Des menaces de violences, y compris sexuelles, ont également été signalées par d’autres personnes. Un étudiant, Eren Üner, a été arrêté chez lui et frappé par des policiers à Istanbul le 24 mars, après avoir partagé des messages publiés sur les réseaux sociaux par des policiers qui se vantaient d’avoir maltraité des manifestant·e·s. Il a indiqué que les policiers lui avaient dit : « On va te faire entrer par la porte arrière du car de police et ton cadavre ressortira par la porte avant. » Il a également déclaré à Amnistie internationale : « Les agents gradés m’ont dit qu’ils allaient me pénétrer avec une matraque et en ont demandé une aux autres policiers. Mais ils ne l’ont pas fait. »

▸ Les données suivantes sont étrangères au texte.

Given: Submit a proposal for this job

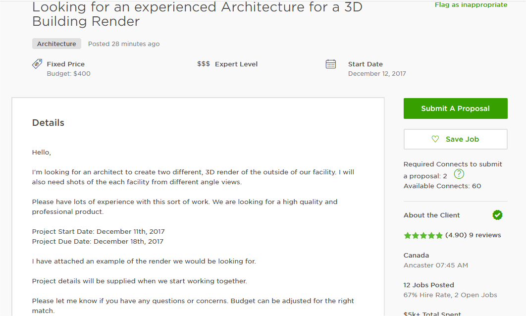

« Nos conclusions montrent clairement que ce qui s’est passé en Turquie lors de ces manifestations majoritairement pacifiques en mars dernier était une atteinte flagrante au droit des personnes à la liberté d’expression et de réunion pacifique, a déclaré Esther Major.

« Les cas de recours injustifié à la force n’étaient pas isolés ; ils semblent relever d’une pratique systématique des forces de l’ordre consistant à cibler des personnes qui manifestaient pacifiquement, se trouvaient simplement sur place ou tentaient de se disperser. Ces violations s’inscrivent dans une répression scandaleuse et persistante de l’opposition pacifique. Nous appelons les autorités turques à faire le nécessaire pour qu’elles fassent l’objet d’enquêtes, que les responsables présumés soient traduits en justice et que les victimes obtiennent réparation pour le préjudice subi. »

Complément d’information

Aux termes du droit international, les États sont légalement tenus de respecter et de garantir le droit à la liberté de réunion pacifique pour les personnes qui souhaitent se rassembler. Toute restriction du droit de réunion pacifique doit être prévue par la loi, poursuivre un but légitime et être nécessaire et proportionnée à celui-ci. Les interdictions totales de manifester sont a priori disproportionnées et les restrictions concernant des rassemblements doivent s’appuyer sur une évaluation individuelle par les autorités du comportement de certains participant·e·s ou d’un rassemblement précis. Tout recours à la force par les responsables de l’application des lois doit être strictement nécessaire et proportionné et doit être limité au minimum nécessaire. Les personnes qui ont recours à une force illégale doivent répondre de leurs actes.

Ekrem İmamoğlu a été placé en détention provisoire le 23 mars, date où il a été désigné par son parti comme principal candidat de l’opposition pour la prochaine élection présidentielle, à l’issue d’une primaire symbolique à laquelle plus de 15 millions de personnes ont participé. Il a été démis de ses fonctions en même temps que les maires des districts de Şişli et Beylikdüzü, qui sont également poursuivis. Au début du mois de juin, quatre autres vagues d’arrestations ont eu lieu, lors desquelles des élu·e·s, des employé·e·s du Conseil métropolitain d’Istanbul et des personnes travaillant pour les autorités des districts ont été placés en détention.